◆ Exercise
The response should be a precise copy of every entry.

*** Opening of The input ***

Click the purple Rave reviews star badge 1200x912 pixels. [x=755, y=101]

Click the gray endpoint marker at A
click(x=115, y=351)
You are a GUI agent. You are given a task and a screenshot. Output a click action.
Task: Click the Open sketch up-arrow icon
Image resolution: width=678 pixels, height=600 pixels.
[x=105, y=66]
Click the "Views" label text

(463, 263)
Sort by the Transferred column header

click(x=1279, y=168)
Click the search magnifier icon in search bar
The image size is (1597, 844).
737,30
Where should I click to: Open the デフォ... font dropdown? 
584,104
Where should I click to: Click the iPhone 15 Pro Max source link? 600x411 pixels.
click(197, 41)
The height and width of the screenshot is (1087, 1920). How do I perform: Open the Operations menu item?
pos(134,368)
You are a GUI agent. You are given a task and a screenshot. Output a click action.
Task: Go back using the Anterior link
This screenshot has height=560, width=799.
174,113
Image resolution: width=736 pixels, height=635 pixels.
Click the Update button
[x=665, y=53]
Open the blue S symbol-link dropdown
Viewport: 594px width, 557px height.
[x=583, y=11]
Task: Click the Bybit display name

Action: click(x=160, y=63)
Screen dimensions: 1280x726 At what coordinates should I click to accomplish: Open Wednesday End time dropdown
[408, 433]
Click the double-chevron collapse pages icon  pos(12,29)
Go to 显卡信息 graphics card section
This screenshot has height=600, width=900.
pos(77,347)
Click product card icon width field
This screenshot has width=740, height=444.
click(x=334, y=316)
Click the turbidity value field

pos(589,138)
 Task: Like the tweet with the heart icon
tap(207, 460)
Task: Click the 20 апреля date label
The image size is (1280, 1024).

*** Close of The input ***

◆ Written response
Click the purple Rave reviews star badge 1200x912 pixels. [x=755, y=101]

Click the gray endpoint marker at A
click(x=115, y=351)
You are a GUI agent. You are given a task and a screenshot. Output a click action.
Task: Click the Open sketch up-arrow icon
Image resolution: width=678 pixels, height=600 pixels.
[x=105, y=66]
Click the "Views" label text

(463, 263)
Sort by the Transferred column header

click(x=1279, y=168)
Click the search magnifier icon in search bar
The image size is (1597, 844).
737,30
Where should I click to: Open the デフォ... font dropdown? 
584,104
Where should I click to: Click the iPhone 15 Pro Max source link? 600x411 pixels.
click(197, 41)
The height and width of the screenshot is (1087, 1920). How do I perform: Open the Operations menu item?
pos(134,368)
You are a GUI agent. You are given a task and a screenshot. Output a click action.
Task: Go back using the Anterior link
This screenshot has height=560, width=799.
174,113
Image resolution: width=736 pixels, height=635 pixels.
Click the Update button
[x=665, y=53]
Open the blue S symbol-link dropdown
Viewport: 594px width, 557px height.
[x=583, y=11]
Task: Click the Bybit display name

Action: click(x=160, y=63)
Screen dimensions: 1280x726 At what coordinates should I click to accomplish: Open Wednesday End time dropdown
[408, 433]
Click the double-chevron collapse pages icon  pos(12,29)
Go to 显卡信息 graphics card section
This screenshot has height=600, width=900.
pos(77,347)
Click product card icon width field
This screenshot has width=740, height=444.
click(x=334, y=316)
Click the turbidity value field

pos(589,138)
 Task: Like the tweet with the heart icon
tap(207, 460)
Task: Click the 20 апреля date label
The image size is (1280, 1024).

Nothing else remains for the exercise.